Committee member Phillips Stevens, Jr., associate professor of anthropology, said that in making its recommendations, the committee considered "true learning as a three-way process: between instructor and student and back, but also among students, and looked at how distance education could accommodate these three modes of transmission of information." As a result, "we're using the term 'distance education,' rather than the older 'distance learning,' recognizing that this is at least a two-way—if not a three-way—exchange of ideas," he explained.

The committee consulted with David Penniman, dean of the School of Informatics, who attended yesterday's meeting along with committee chair Patricia R. McCartney, clinical professor in the School of Nursing. Penniman told members that a committee on distance education at UB would help address several concerns he has about current programs here.

"First, we all aren't talking about the same thing when we talk about distance education. Secondly, we're not all talking to each other about what we know. I think if we all knew what we knew, we'd probably do a much better job," Penniman said.

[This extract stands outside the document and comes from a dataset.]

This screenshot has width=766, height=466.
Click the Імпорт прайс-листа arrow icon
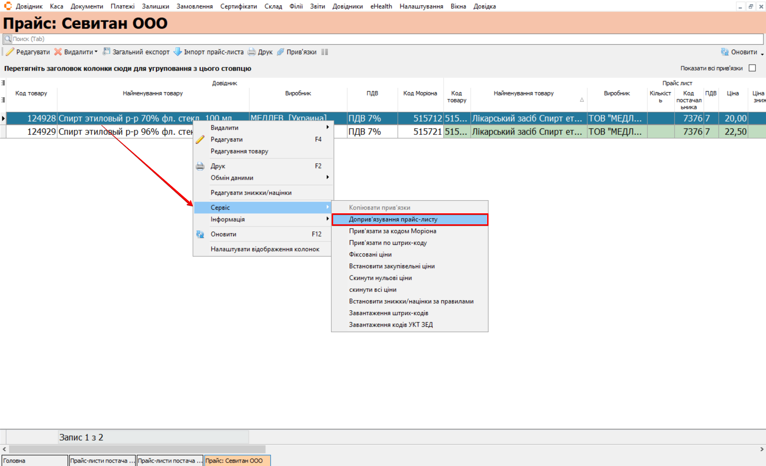177,52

"Finally, as a result of not talking with each other, there is not only no institutional policy, but I'd say no strategy of how UB wants to pursue the use of this technology that makes it possible to reach a variety of students we have not reached before or to reach them in a way that we have not reached them."

Penniman said that without a central strategy, UB "runs the risk of being blindsided" by programs at other schools, including the University of Washington, which offers an accredited master's degree in library science "totally online.

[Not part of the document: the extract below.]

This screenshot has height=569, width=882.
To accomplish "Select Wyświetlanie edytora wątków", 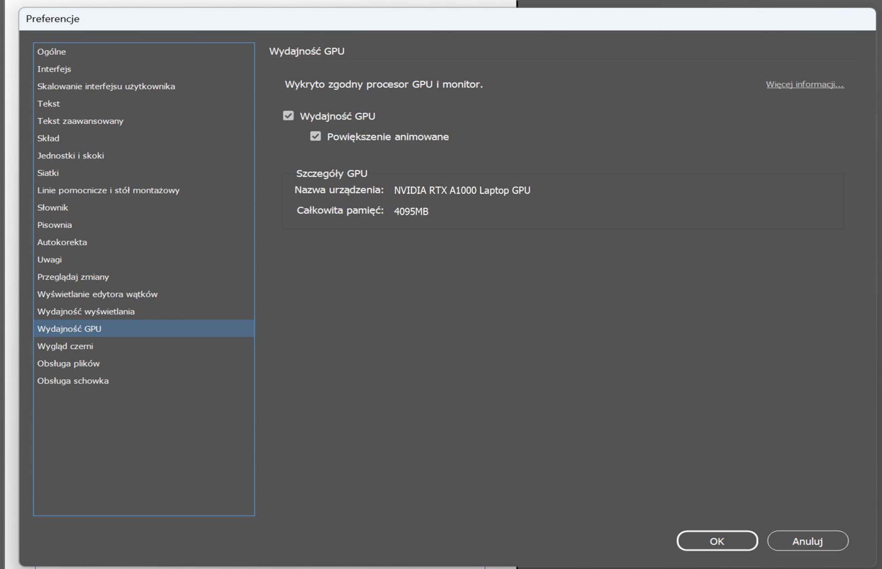I will tap(97, 294).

"That's, of course, one of our bread-and-butter degrees within our school, with over 300 graduate students in that program. If they would choose to do this online instead of coming here, that would be a terrible blow to us. So we have to be aware of what I would call disruptive kinds of products and services that would really change the nature of our programs."

Gayle A. Brazeau, associate dean for academic affairs for the School of Pharmacy and Pharmaceutical Sciences, asked whether distance learning is included within the new "UB 2020" strategic plan for the university. Olsen, who is a member of the UB 2020 academic planning committee, said that distance education has not been a part of any proposals submitted to that committee.

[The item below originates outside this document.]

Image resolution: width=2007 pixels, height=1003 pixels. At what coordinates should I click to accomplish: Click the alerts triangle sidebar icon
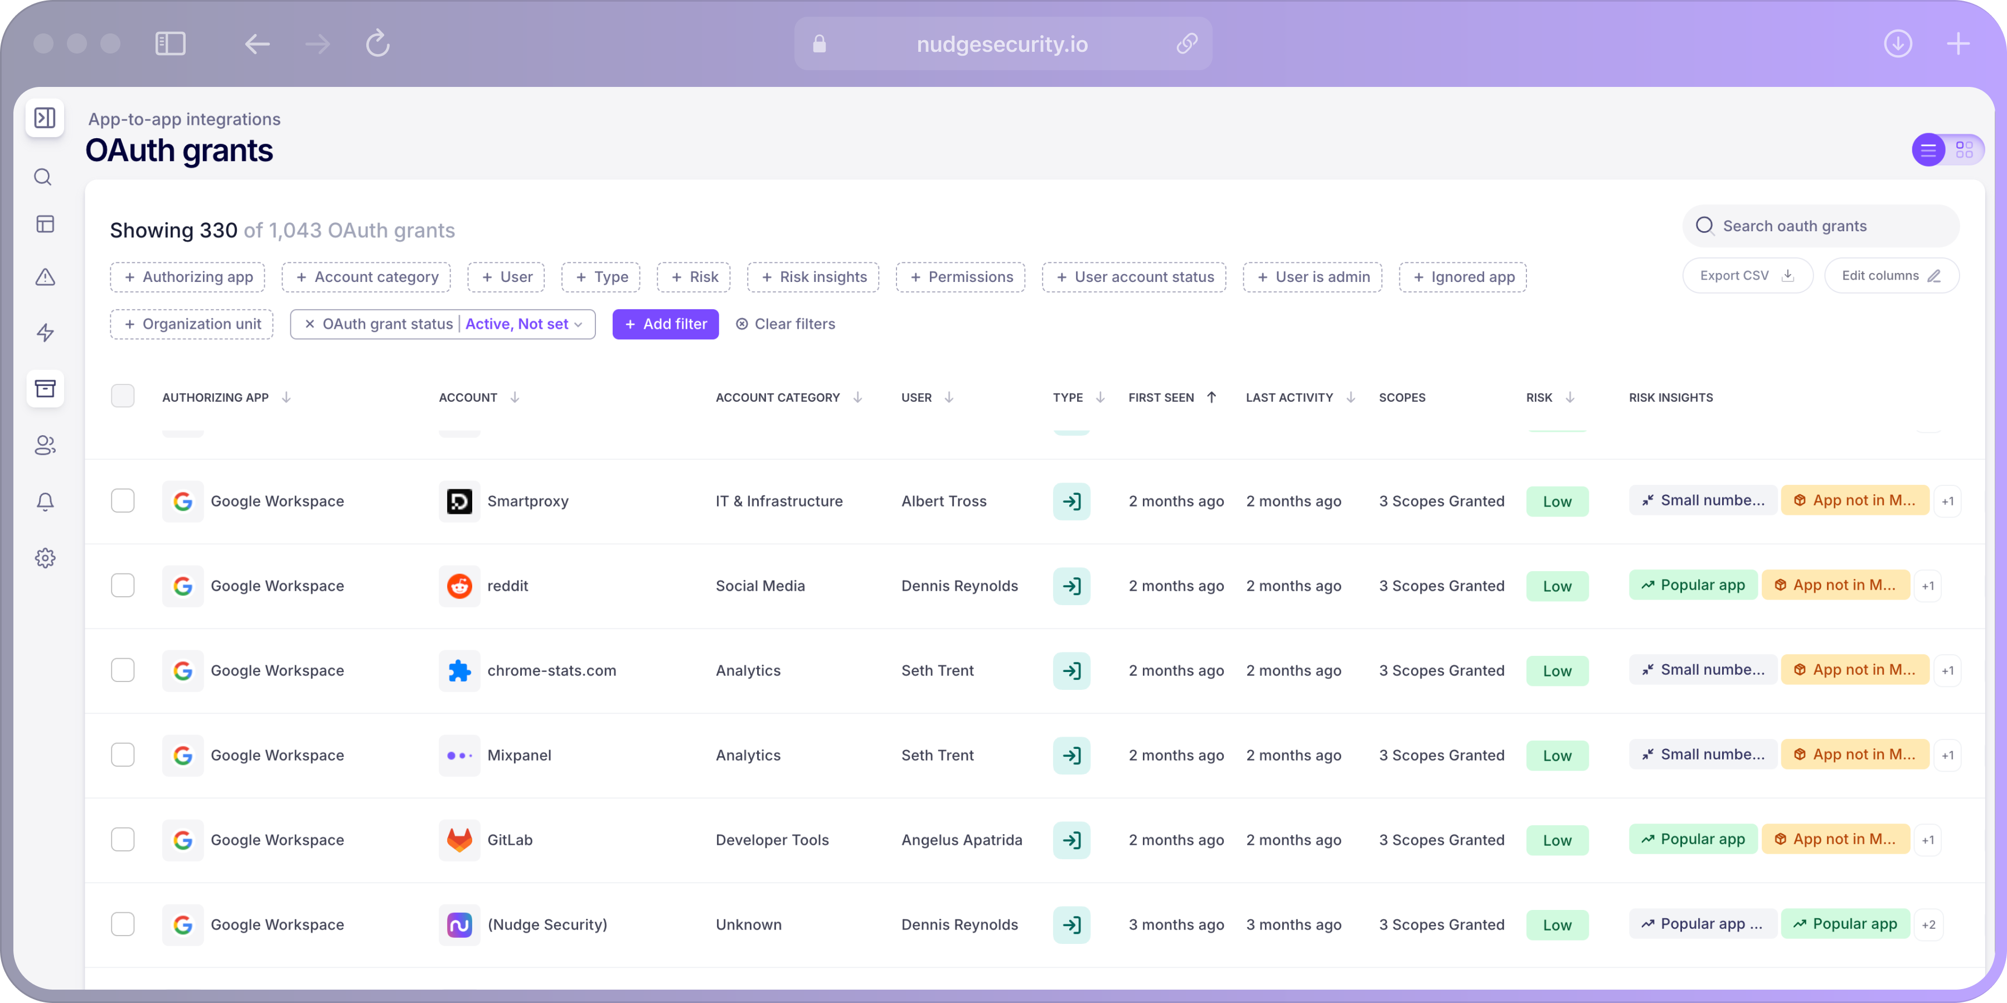(x=45, y=277)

"The way this thing is progressing is through the proposals, so I doubt there will be any broad-ranging consideration or relevance of distance education at all" in terms of UB 2020, Olsen said.

However, there exists a distance-learning program called the SUNY Learning Network and "there is continuing dialogue about why UB is not actively participating in that," Olsen said, adding that some are hesitant for UB to join because the infrastructure of the network already has been created.

In response, Stevens said that question and others concerning ownership of online course content and overall costs of distance education "are the kinds of questions I would hope such a committee would deal with."

Following a revision of the wording of the first of the two recommendations—in which the phrase "course content" was changed to "course conduct"—the FSEC voted to endorse the recommendations as its own, and to present them to Tripathi.

In another matter, Marilyn McMann Kramer, head of the Cataloging Department for University Libraries Central Technical Services and chair of the Faculty Senate Governance Committee, said that group examined the procedure to evaluate or assess deans and "has come to the conclusion that the procedure has fallen into disuse."

Peter A. Nickerson, professor of pathology and chair of the Faculty Senate, noted that with a new university administration now in place, the present is "an opportune time" for the committee to review the procedure and make recommendations to the Faculty Senate, as well as to the provost because "we're more likely to have success if the creation of a new procedure is a done as a collaborative effort with the new administration."